Tobias Rüger Quartet
"Interlude" (Zama 002)
With his fully acoustical quartet Tobias Rüger explores the musical possibilities of the most classic of jazz outfits. Traditional in set-up and modern in musical language, spontaneous expression and improvisation blends into precisely arranged compositional ideas. Tobias Rüger has taken on three outstanding musicians for this project: Daniel Stelter, (www.danielstelter.de) guitar, is neither a Jazz, nor Pop nor Classical guitarist although his playing is borne out of all these styles without being eclectic. His playing is exceptionally gentle both in sound and harmony and thus provides a perfect link between melody and rhythm. Hanns Höhn, bass, is a member of numerous Jazz projects, including those of German jazz masters Oli Bott and Thorsten de Winkel. His tone is voluptuous and smooth. Furthermore his uncannily secure intonation allows him to apply his bass frequently for melodic purposes. Kay Lübke, drums, has recorded with Efrat Alony and Ernst-Ludwig Petrowsky. He is an exceptional drummer in the sense that he makes the very most of the whole range of sounds and sound effects the drum-set has to offer. At the same time his playing is of enormous rhythmical precision without ever regressing to mere time keeping.
Tobias Rüger on his new album (liner notes)

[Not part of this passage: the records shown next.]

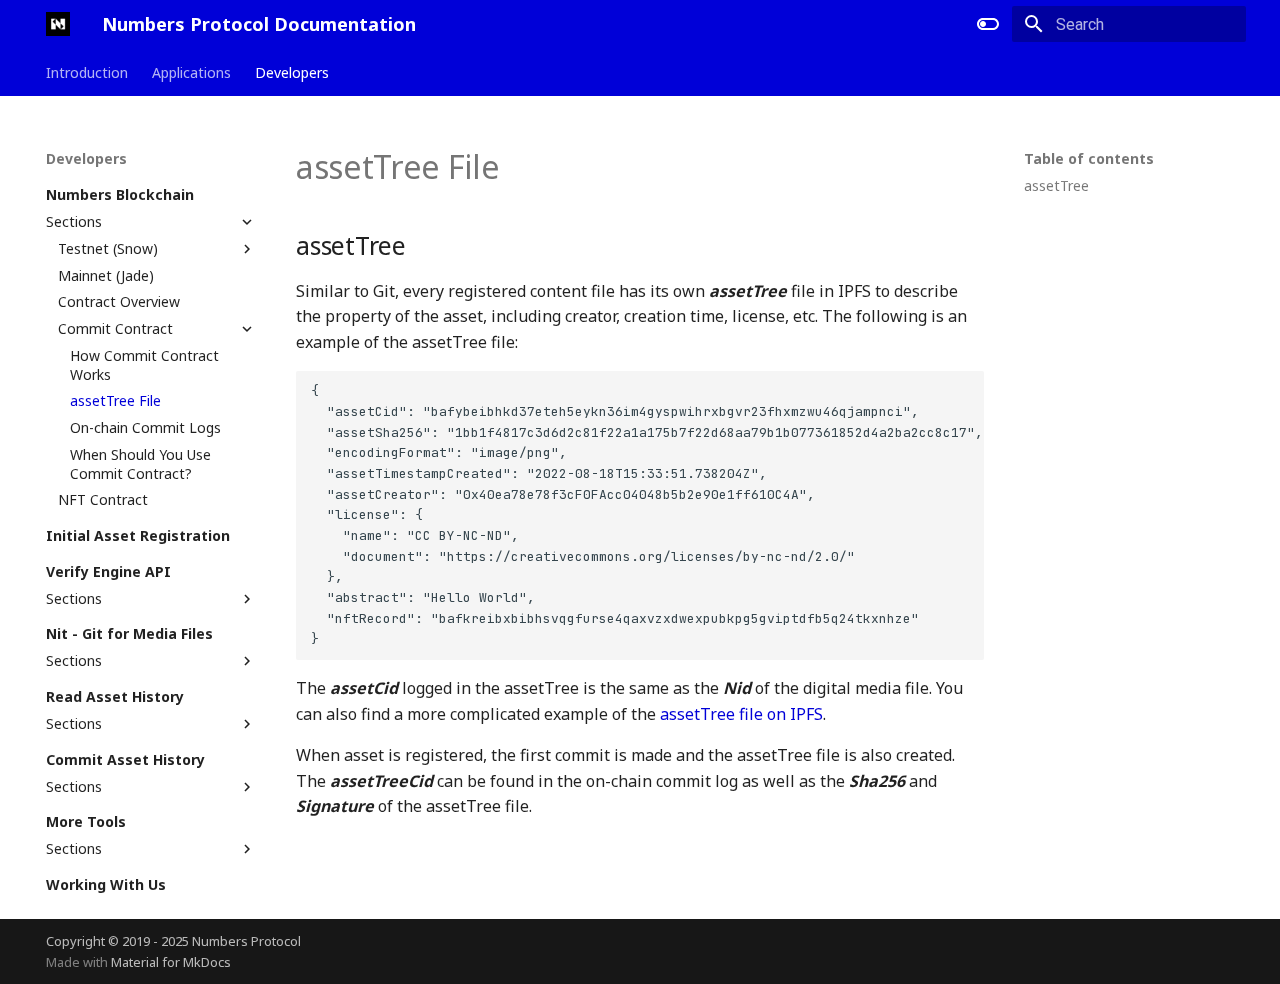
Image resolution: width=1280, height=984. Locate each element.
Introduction (87, 73)
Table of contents (1089, 159)
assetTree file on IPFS (741, 714)
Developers (292, 73)
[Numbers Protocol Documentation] (58, 24)
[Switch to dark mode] (988, 24)
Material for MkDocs (171, 962)
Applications (191, 73)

To write music a composer needs to keep in mind those who are supposed
to perform it - at least in Jazz - since Jazz compositions are merely
frames that need to be filled in. I was lucky to find musicians such as
Daniel Stelter, Hanns Höhn and Kay Lübke for my
quartet - all of whom have creative as well as expressive musical
personalities. Adjusting my compositions to their musicianship became a
responsibility, a responsibility to translate the spectrum that exists
between solo performance and accompaniment, between formal composition
and uninhibited improvisation.
In "Zeitloch" (Timewarp) or "Die Stimme der Vernunft" (The Voice of
Reason), Hanns casts new light on the motives introduced by the
saxophone in wide solo passages, whereas the guitar and double bass
almost merge into one in "Im Zimmer der Zauberin" (In the Room of the
Sorceress). In "Der Besuch der alten Dame" (The Visit of the Old Lady),
Kay explores the melodic potential of the drum set, accompanied by
guitar and bass, while I use some so-called new playing techniques such
as multiphonics and circular breathing on the sax. The snapshots of my
compositions on this album, recorded in an 18-hour studio session, are
the result of this particular interaction of four personalities and
their ideas.
ABOUT TOBIAS RÜGER
Tobias Rüger was born in Berlin in 1965. From 1978-82 he was a pupil of Frankfurt's legendary saxophonist Alfred Harth. From 1988-94 Tobias Rüger studied concert saxophone with Detlef Bensmann at Universität der Künste (University of the Arts) in Berlin as well as Musicology at Freie Universität Berlin. Starting playing music in the early '80s, being involved in a project by Heiner Goebbels at the Moers Jazz Festival 1985. In 1989 he wrote music for saxophone trio for a radio adaptation of "Yes, peut-être" by Marguerite Duras recorded by West-Berlin's radio station SFB. With his band Die Schwindler he recorded an album of German Cabaret songs from the '30s in 1992 for Sony-Columbia. In 1997 he performed "Die Dichterliebe" by Robert Schumann with Die Schwindler featuring singer Phil Minton in Frankfurt, Berlin and Düsseldorf.
During the '90s he participated in several recording sessions of Berlin's Radio Symphonic Orchestra, (among others on Dimitri Shostakovich's "Golden Mountains" and Franz Waxman's "Hemingway Suite").
In 2001 he and singer Yahli Toren were invited to perform the programme tradición y modernidad with his arrangements of Jewish-Spanish songs. The event took place in the synagogue of Porto, Portugal as part of the event "Porto - Cultural Capital of Europe 2001".Beginning in 1999 he recorded the complete works for saxophone by John Cage with the Berlin-based ensemble intersax. The CD "A Cage of saxophones Vol. 1" was released in 2001, Vol. 2 in May 2006 by mode records, New York. "Stratosphères" - a concert piece for saxophone trio based on the music of '89's radio production of "Yes, peut-être" - was premiered at the Teatro Fondamenta Nuove in Venice in January 2006 by intersax. In 2003/04 he participated as sideman in BBC-award winner Shantel's projects, playing several saxophone tracks on his albums "The Great Delay" and "Bucovina Club Vol. 1 & 2". Since 2004 he also worked as musical director for projects of Frankfurter Kammeroper (Frankfurt Chamber Opera) and Schauspiel Frankfurt (Frankfurt's municipal theatre).